Over 1 million women and 500,000 men suffered from domestic abuse in the UK in 2018 (ONS, 2018). Her Majesty’s Inspectorate of Constabulary (2014) highlighted the problem of repeat and prolific perpetrators of domestic violence and called on police services to do more to systematically target these offenders. Further, there is a need to understand which, among the many, offenders are likely to perpetrate the most serious domestic violence in the future (this has been termed ‘deadly violence’ – violence that caused, or could easily have caused, death).
The prediction of future violence has received a great deal of scientific interest in the past 25 years (see Gray et al., 2014) with a range of risk factors being identified for violence. In turn, these risk factors have then been used to design instruments that aid the professional to perform a risk assessment to evaluate the chances (or risk) of violent acts occurring in the future.

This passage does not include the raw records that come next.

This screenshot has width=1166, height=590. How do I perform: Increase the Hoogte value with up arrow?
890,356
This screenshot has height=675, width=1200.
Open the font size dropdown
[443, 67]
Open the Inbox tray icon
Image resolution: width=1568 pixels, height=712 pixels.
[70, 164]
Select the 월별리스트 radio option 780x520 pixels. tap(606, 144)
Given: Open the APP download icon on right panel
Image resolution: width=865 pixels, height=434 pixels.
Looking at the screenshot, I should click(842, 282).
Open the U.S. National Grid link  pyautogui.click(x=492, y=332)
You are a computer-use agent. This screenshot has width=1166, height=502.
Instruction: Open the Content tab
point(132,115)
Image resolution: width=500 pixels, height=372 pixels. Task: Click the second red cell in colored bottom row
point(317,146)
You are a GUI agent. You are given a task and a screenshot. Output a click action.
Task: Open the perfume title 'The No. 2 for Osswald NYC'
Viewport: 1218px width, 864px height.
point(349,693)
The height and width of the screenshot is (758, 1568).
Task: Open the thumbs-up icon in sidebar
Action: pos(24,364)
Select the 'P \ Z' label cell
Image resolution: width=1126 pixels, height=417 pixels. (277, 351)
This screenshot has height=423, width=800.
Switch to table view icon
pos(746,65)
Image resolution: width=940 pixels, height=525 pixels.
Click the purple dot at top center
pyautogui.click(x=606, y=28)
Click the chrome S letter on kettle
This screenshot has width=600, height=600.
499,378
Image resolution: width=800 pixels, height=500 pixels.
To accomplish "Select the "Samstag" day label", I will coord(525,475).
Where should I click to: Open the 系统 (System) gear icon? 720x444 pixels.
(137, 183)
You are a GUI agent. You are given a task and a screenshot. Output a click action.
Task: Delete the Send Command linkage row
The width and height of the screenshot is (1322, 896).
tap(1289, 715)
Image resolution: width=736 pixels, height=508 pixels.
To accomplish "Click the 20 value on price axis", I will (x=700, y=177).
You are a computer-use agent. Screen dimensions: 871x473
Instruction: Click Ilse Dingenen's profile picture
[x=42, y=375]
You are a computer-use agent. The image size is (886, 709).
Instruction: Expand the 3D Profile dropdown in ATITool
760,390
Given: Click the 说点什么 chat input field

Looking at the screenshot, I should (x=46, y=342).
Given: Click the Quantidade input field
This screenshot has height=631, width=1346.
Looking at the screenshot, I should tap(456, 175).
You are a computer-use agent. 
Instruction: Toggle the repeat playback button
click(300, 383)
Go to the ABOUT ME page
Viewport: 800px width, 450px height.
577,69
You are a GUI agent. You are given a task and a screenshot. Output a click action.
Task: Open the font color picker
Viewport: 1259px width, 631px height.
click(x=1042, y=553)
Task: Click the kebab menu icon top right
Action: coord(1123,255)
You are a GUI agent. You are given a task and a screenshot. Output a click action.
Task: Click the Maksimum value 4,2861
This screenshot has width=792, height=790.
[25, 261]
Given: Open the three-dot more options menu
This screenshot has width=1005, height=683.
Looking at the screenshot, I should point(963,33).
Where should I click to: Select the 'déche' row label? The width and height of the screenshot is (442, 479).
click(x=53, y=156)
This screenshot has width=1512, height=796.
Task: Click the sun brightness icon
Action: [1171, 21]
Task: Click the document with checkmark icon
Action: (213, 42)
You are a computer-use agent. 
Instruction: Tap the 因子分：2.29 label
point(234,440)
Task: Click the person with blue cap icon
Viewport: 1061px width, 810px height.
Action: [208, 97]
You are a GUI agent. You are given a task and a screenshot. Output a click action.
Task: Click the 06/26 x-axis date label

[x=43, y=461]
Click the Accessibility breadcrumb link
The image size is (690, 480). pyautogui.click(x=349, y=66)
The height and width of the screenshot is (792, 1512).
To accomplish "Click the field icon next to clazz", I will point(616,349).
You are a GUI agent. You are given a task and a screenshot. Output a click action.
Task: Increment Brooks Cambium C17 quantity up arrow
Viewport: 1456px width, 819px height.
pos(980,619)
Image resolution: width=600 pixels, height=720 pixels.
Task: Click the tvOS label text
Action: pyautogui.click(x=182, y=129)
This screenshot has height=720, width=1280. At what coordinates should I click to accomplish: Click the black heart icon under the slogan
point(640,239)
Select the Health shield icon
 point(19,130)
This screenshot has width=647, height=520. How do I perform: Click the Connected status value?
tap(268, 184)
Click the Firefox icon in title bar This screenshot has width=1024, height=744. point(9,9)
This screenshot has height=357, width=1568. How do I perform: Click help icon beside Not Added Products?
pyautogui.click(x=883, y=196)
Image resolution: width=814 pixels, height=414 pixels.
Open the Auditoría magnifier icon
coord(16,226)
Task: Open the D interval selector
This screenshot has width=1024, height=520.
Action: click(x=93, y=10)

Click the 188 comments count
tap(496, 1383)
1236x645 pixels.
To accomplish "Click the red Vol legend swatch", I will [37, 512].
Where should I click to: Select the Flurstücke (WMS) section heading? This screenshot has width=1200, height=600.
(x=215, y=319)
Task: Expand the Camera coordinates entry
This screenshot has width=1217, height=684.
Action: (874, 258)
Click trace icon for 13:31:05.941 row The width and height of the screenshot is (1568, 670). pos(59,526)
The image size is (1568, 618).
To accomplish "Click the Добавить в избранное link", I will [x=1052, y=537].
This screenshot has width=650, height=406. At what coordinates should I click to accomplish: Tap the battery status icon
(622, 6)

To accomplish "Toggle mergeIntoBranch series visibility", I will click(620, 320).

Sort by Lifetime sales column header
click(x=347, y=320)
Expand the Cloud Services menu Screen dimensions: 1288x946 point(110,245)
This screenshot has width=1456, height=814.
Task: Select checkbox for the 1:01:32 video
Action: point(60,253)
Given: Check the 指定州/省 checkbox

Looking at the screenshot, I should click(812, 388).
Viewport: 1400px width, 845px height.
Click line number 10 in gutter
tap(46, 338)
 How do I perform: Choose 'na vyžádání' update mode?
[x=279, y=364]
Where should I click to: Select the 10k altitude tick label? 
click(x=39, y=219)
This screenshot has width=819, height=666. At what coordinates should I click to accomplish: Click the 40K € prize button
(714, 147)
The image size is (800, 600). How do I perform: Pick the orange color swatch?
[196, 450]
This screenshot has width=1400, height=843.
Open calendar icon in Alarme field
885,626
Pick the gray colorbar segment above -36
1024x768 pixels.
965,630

The Domestic Abuse, Stalking and Harassment and Honour Based Violence (DASH, 2009), Risk Identification Assessment and Management Model was designed to improve police responses to incidents of domestic abuse. However, this model was not firmly based on risk factors that are known to predict either future domestic abuse or deadly violence. Further, there was no piloting of this instrument before its adoption by all 43 Police Forces throughout England and Wales. More recently there has been some attempt at evaluation. Robinson et al. (2016) showed that the use of DASH was rather patchy, with officers often failing to submit the form or altering it after the event. The officers gave great weight to criminal offences committed and any injuries sustained by the victim during the incident in their assessments of risk, rather than adhering to the risk evaluation scheme. The report recommended that a more evidence-based approach is needed and that issues such as coercive control and patterns of abuse need to be better understood in the context of future risk of serious domestic violence and domestic homicide. Nevertheless, the report found widespread support for the use of a formalised scheme for risk assessment from both the police and their partners.
The only quantitative study of DASH completed so far assessed 120 offenders with “deadly violence” (Thornton, 2017). In 55% of these cases, there was no previous recorded contact with the police. Of the 13 murder cases that did have prior contact with the police, none was regarded as “high-risk” according to the DASH risk evaluation. The study concluded that the prediction of deadly violence from previous police contacts does not appear possible at present.